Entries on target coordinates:
**********

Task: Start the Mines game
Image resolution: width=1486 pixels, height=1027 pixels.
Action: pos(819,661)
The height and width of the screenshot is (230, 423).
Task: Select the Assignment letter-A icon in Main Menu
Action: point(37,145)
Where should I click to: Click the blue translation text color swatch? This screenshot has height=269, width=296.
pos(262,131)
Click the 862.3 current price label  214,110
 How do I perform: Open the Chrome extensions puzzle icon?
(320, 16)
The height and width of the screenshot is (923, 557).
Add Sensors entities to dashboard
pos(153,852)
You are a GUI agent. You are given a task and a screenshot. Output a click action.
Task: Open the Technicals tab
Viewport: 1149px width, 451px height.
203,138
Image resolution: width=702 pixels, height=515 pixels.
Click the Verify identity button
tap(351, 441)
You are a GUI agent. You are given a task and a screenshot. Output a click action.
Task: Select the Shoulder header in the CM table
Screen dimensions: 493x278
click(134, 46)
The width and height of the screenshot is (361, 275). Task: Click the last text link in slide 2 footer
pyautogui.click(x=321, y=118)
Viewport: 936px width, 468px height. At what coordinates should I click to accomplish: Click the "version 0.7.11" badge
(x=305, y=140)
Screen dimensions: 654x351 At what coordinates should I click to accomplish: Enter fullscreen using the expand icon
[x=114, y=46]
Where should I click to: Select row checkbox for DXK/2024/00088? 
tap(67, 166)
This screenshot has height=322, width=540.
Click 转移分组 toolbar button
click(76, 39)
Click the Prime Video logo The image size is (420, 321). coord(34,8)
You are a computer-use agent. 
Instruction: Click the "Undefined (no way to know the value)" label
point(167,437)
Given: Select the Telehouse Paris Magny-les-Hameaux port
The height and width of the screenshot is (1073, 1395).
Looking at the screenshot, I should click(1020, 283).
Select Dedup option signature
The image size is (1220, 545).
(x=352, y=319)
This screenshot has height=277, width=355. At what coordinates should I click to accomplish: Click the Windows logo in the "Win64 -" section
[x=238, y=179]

**********

[GIVEN EXERCISE] Reproduce every one of the records above word for word, keeping each line unchanged and in its original order.

[ANSWER TO THE TASK]
Task: Start the Mines game
Image resolution: width=1486 pixels, height=1027 pixels.
Action: pos(819,661)
The height and width of the screenshot is (230, 423).
Task: Select the Assignment letter-A icon in Main Menu
Action: point(37,145)
Where should I click to: Click the blue translation text color swatch? This screenshot has height=269, width=296.
pos(262,131)
Click the 862.3 current price label  214,110
 How do I perform: Open the Chrome extensions puzzle icon?
(320, 16)
The height and width of the screenshot is (923, 557).
Add Sensors entities to dashboard
pos(153,852)
You are a GUI agent. You are given a task and a screenshot. Output a click action.
Task: Open the Technicals tab
Viewport: 1149px width, 451px height.
203,138
Image resolution: width=702 pixels, height=515 pixels.
Click the Verify identity button
tap(351, 441)
You are a GUI agent. You are given a task and a screenshot. Output a click action.
Task: Select the Shoulder header in the CM table
Screen dimensions: 493x278
click(134, 46)
The width and height of the screenshot is (361, 275). Task: Click the last text link in slide 2 footer
pyautogui.click(x=321, y=118)
Viewport: 936px width, 468px height. At what coordinates should I click to accomplish: Click the "version 0.7.11" badge
(x=305, y=140)
Screen dimensions: 654x351 At what coordinates should I click to accomplish: Enter fullscreen using the expand icon
[x=114, y=46]
Where should I click to: Select row checkbox for DXK/2024/00088? 
tap(67, 166)
This screenshot has height=322, width=540.
Click 转移分组 toolbar button
click(76, 39)
Click the Prime Video logo The image size is (420, 321). coord(34,8)
You are a computer-use agent. 
Instruction: Click the "Undefined (no way to know the value)" label
point(167,437)
Given: Select the Telehouse Paris Magny-les-Hameaux port
The height and width of the screenshot is (1073, 1395).
Looking at the screenshot, I should click(1020, 283).
Select Dedup option signature
The image size is (1220, 545).
(x=352, y=319)
This screenshot has height=277, width=355. At what coordinates should I click to accomplish: Click the Windows logo in the "Win64 -" section
[x=238, y=179]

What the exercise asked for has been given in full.